### Problem to work on
Give the data below as a JSON list of strings, with one string per line and blank lines omitted. Leave the pictures out of the answer.

### Records for the task
::::::::

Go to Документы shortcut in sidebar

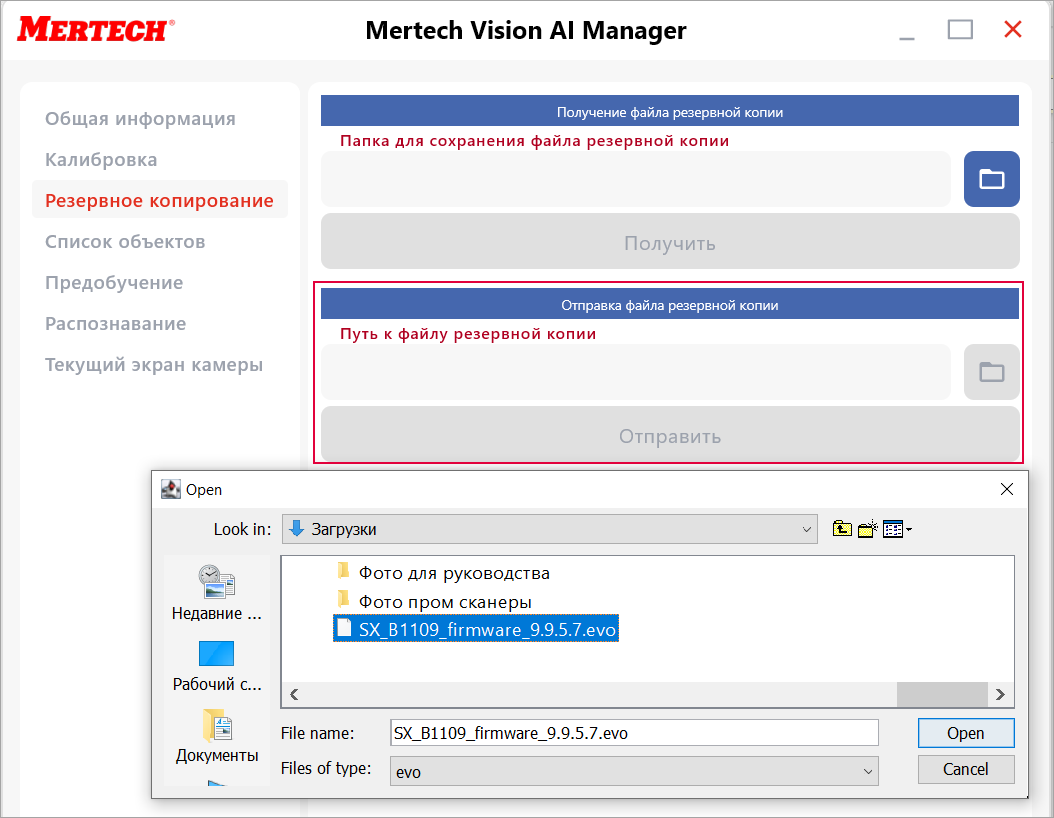click(x=216, y=737)
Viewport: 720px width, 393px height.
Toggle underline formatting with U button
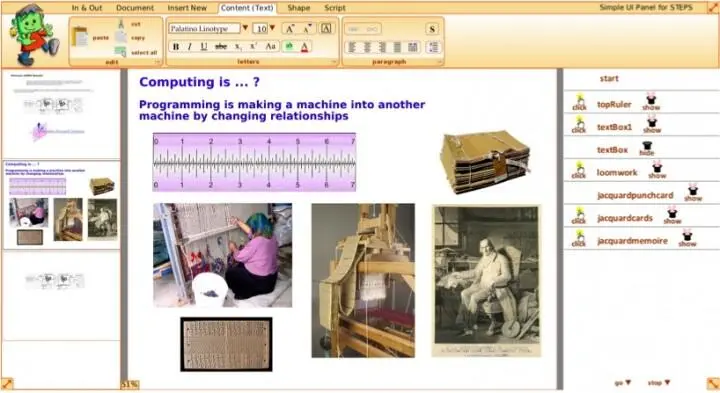click(204, 46)
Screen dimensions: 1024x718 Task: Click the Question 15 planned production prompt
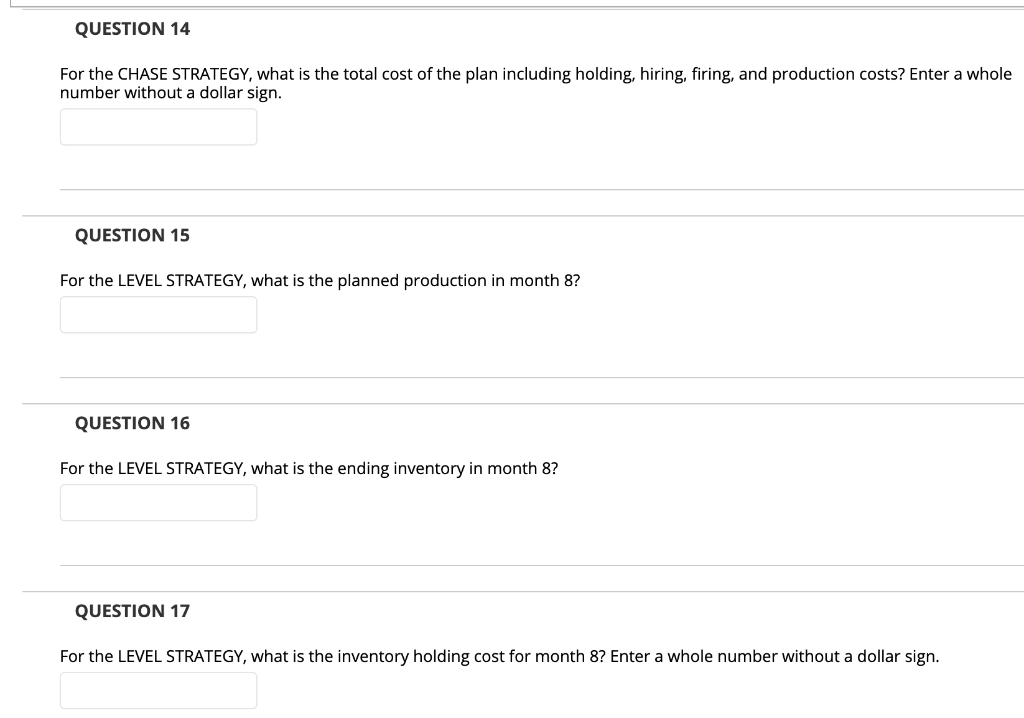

::::::::

### Exercise response
[
  "Go to Документы shortcut in sidebar",
  "click(x=216, y=737)",
  "Viewport: 720px width, 393px height.",
  "Toggle underline formatting with U button",
  "click(204, 46)",
  "Screen dimensions: 1024x718 Task: Click the Question 15 planned production prompt"
]